A community of individuals who commit themselves to gratitude, generosity, compassion, financial equity, and sacrificial caretaking of children and vulnerable elders will produce abundance in God’s economy. When all of us possessing power and wealth, or simply living in financial and physical stability arrange our lives oriented toward God, Joel prophesies , Joel 2:26 - “You shall eat in plenty and be satisfied, and praise the name of the Lord your God, who has dealt wondrously with you.”
I do not adhere to the Prophet’s view or Psalmist’s view that human sins cause God to bring drought. That injures Creation too deeply. Our excesses, though, make drought worse: if every one of us committed to a water conservation lifestyle – from the corporate farmer to this city girl priest – the Platte River would not be dry and drought wouldn’t hurt industry and our economy so deeply.
It turns out, adhering to the Good Word is good for us.

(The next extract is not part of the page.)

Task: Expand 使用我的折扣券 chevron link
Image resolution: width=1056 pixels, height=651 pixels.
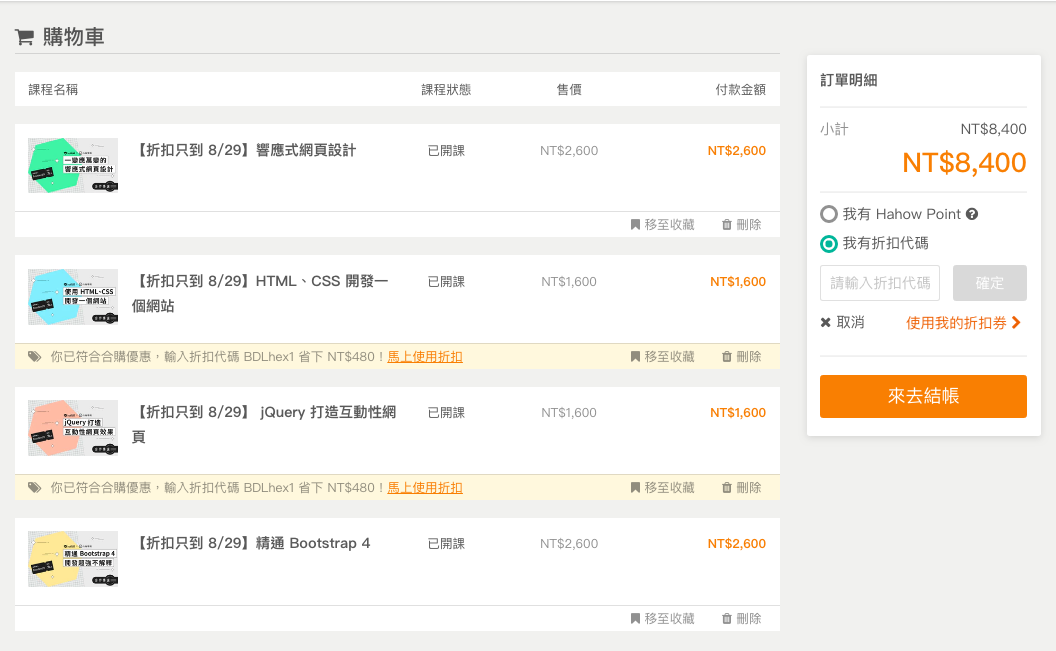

Consider the persistence of COVID-19 as a pandemic – being afraid of pestilence and caring for the sick saved a lot of lives. Consider the looming recession – a society of equitable economic policy, disciplined consumption, and authentic gratitude could weather global downturns without collapse. Consider the eruption of personal violence across our nation – if we loved our neighbors and ourselves, domestic violence that leads to shootings would be dismantled and isolation leading to suicides would ease.
God grants us personal resources and we can weave those together to strengthen the reign of Christ’s peace and love. When our strong faith and material resources serve our whole community like rain
Joel 2:24,26 - The threshing floors shall be full of grain, the vats shall overflow with wine and oil... [We] shall eat in plenty and be satisfied, and praise the name of the Lord [our] God, who has dealt wondrously with [us].
Pray for the sick, pray for neighbors in need, pray for peace, and right now, pray for rain. Amen.